Data for review:
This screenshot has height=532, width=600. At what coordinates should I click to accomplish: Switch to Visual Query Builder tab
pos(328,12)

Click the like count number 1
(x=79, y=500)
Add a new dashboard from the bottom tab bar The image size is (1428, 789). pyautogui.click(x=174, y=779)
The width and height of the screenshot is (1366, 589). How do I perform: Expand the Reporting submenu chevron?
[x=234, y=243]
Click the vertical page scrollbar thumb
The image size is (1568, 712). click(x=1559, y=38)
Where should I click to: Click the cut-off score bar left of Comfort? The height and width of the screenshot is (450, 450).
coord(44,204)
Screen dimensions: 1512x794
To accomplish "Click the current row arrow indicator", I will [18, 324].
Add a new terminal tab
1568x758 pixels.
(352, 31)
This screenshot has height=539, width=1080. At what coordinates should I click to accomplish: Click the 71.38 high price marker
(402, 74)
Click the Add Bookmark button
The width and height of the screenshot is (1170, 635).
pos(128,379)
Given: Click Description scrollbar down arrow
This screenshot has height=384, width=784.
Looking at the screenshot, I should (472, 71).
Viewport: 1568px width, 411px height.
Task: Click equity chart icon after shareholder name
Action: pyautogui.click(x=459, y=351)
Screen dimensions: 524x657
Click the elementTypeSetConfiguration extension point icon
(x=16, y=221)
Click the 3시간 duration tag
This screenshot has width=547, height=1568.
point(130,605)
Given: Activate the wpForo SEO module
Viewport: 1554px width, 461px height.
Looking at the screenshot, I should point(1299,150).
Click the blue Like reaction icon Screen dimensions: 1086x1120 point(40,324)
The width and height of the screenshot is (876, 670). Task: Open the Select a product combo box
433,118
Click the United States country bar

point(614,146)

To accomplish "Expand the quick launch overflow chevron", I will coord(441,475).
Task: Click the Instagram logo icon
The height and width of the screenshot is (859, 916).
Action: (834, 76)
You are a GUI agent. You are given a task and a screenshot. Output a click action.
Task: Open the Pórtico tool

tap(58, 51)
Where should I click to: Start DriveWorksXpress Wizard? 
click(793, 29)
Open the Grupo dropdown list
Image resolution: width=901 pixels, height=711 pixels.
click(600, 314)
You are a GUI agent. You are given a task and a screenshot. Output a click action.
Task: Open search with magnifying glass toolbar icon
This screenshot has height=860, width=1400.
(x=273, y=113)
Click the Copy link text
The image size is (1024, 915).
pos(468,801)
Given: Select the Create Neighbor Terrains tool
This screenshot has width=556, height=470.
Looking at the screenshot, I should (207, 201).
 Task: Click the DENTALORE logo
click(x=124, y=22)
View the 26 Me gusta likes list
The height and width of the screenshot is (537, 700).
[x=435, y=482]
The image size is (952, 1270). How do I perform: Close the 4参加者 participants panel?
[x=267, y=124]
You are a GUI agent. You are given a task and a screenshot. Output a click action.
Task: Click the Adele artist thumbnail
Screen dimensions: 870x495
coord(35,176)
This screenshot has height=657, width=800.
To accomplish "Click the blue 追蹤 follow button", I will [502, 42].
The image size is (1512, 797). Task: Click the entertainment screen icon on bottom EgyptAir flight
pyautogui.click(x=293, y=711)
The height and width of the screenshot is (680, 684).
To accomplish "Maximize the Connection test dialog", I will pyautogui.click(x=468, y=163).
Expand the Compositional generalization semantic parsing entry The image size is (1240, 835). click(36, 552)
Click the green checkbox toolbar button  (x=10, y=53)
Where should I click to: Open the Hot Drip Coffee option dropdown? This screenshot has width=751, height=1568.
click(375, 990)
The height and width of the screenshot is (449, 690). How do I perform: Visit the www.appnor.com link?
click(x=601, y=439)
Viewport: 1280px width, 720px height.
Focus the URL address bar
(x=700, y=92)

Your instructions:
Lines wanted from the listing above: the line with "Given: Activate the wpForo SEO module" up to and including the line with "The height and width of the screenshot is (680, 684).". Please write them out exactly, adding nothing else.

Exercise response:
Given: Activate the wpForo SEO module
Viewport: 1554px width, 461px height.
Looking at the screenshot, I should point(1299,150).
Click the blue Like reaction icon Screen dimensions: 1086x1120 point(40,324)
The width and height of the screenshot is (876, 670). Task: Open the Select a product combo box
433,118
Click the United States country bar

point(614,146)

To accomplish "Expand the quick launch overflow chevron", I will coord(441,475).
Task: Click the Instagram logo icon
The height and width of the screenshot is (859, 916).
Action: (834, 76)
You are a GUI agent. You are given a task and a screenshot. Output a click action.
Task: Open the Pórtico tool

tap(58, 51)
Where should I click to: Start DriveWorksXpress Wizard? 
click(793, 29)
Open the Grupo dropdown list
Image resolution: width=901 pixels, height=711 pixels.
click(600, 314)
You are a GUI agent. You are given a task and a screenshot. Output a click action.
Task: Open search with magnifying glass toolbar icon
This screenshot has height=860, width=1400.
(x=273, y=113)
Click the Copy link text
The image size is (1024, 915).
pos(468,801)
Given: Select the Create Neighbor Terrains tool
This screenshot has width=556, height=470.
Looking at the screenshot, I should (207, 201).
 Task: Click the DENTALORE logo
click(x=124, y=22)
View the 26 Me gusta likes list
The height and width of the screenshot is (537, 700).
[x=435, y=482]
The image size is (952, 1270). How do I perform: Close the 4参加者 participants panel?
[x=267, y=124]
You are a GUI agent. You are given a task and a screenshot. Output a click action.
Task: Click the Adele artist thumbnail
Screen dimensions: 870x495
coord(35,176)
This screenshot has height=657, width=800.
To accomplish "Click the blue 追蹤 follow button", I will [502, 42].
The image size is (1512, 797). Task: Click the entertainment screen icon on bottom EgyptAir flight
pyautogui.click(x=293, y=711)
The height and width of the screenshot is (680, 684).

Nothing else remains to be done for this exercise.